* [WORK TASK] The lines below that include the word "will" are to be reported.

+++ INPUT DATA +++

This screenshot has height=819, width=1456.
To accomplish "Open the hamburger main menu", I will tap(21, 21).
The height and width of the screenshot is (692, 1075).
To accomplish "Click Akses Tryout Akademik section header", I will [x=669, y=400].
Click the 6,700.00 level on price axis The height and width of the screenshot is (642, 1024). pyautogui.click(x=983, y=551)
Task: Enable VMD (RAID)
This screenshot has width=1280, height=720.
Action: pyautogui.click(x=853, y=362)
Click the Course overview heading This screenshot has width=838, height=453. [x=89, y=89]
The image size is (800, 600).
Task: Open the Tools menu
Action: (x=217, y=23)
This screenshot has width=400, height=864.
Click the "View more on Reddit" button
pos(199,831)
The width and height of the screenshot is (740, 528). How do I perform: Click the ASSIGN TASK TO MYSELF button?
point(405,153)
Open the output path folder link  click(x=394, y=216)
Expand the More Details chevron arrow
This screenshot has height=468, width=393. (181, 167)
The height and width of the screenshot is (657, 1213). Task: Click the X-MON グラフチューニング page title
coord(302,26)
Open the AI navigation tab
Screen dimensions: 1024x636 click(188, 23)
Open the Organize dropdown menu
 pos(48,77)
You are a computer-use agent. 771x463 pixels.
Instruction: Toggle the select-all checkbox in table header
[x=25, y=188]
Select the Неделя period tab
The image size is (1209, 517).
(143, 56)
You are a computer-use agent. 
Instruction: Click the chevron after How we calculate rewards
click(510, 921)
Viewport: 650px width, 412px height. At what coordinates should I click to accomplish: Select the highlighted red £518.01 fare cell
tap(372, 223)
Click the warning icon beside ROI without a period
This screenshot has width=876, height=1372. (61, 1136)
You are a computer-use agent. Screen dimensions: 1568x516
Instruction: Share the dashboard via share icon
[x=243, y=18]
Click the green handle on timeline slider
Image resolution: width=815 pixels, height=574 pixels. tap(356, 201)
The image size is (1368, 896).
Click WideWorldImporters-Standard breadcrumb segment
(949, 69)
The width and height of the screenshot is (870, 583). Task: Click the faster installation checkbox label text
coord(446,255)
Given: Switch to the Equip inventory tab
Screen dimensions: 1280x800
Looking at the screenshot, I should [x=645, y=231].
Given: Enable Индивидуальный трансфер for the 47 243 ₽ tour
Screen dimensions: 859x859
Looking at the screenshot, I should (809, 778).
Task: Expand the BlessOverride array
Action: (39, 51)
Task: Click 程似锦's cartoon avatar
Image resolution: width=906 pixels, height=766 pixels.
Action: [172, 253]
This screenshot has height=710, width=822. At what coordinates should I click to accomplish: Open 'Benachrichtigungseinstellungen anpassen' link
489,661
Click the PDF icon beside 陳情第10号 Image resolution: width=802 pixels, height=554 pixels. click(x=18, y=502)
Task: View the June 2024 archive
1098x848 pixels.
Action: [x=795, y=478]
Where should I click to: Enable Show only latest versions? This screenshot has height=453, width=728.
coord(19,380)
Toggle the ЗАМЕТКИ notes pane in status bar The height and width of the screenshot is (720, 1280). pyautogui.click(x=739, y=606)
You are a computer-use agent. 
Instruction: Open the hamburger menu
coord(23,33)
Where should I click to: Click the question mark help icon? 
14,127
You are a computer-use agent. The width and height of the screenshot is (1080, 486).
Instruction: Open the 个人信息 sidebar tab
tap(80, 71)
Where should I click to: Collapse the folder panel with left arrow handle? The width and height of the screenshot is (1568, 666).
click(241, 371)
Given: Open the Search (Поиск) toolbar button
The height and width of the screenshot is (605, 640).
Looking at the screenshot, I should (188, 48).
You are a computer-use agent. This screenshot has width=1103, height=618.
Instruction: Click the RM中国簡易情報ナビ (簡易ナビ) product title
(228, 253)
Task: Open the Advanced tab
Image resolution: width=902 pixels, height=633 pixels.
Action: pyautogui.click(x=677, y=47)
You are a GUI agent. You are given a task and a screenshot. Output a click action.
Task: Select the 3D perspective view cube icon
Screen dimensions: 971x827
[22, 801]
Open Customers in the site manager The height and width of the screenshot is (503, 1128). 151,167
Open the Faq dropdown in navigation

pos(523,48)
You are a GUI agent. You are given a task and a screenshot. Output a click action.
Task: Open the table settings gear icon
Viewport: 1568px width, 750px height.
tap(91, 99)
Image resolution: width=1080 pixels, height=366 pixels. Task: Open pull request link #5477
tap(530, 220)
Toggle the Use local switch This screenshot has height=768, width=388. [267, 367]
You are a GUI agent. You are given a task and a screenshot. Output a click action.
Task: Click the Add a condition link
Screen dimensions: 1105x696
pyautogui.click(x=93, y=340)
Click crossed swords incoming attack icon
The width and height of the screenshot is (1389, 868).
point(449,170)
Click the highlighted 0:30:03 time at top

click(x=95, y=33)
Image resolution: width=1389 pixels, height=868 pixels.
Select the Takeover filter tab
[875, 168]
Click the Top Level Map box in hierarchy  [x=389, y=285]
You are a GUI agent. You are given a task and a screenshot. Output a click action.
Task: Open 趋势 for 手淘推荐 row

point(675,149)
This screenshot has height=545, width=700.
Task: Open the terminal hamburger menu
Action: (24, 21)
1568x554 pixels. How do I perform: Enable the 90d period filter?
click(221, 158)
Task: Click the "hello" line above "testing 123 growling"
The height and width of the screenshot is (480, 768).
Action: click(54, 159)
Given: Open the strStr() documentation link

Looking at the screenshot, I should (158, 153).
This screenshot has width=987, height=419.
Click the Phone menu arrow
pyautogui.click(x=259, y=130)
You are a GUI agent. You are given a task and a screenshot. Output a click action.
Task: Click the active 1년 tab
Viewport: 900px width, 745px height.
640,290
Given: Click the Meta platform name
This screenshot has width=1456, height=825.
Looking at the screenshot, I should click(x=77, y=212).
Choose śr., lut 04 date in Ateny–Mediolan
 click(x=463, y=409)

+++

* [ANSWER SECTION]
To accomplish "Open the hamburger main menu", I will tap(21, 21).
To accomplish "Click Akses Tryout Akademik section header", I will [x=669, y=400].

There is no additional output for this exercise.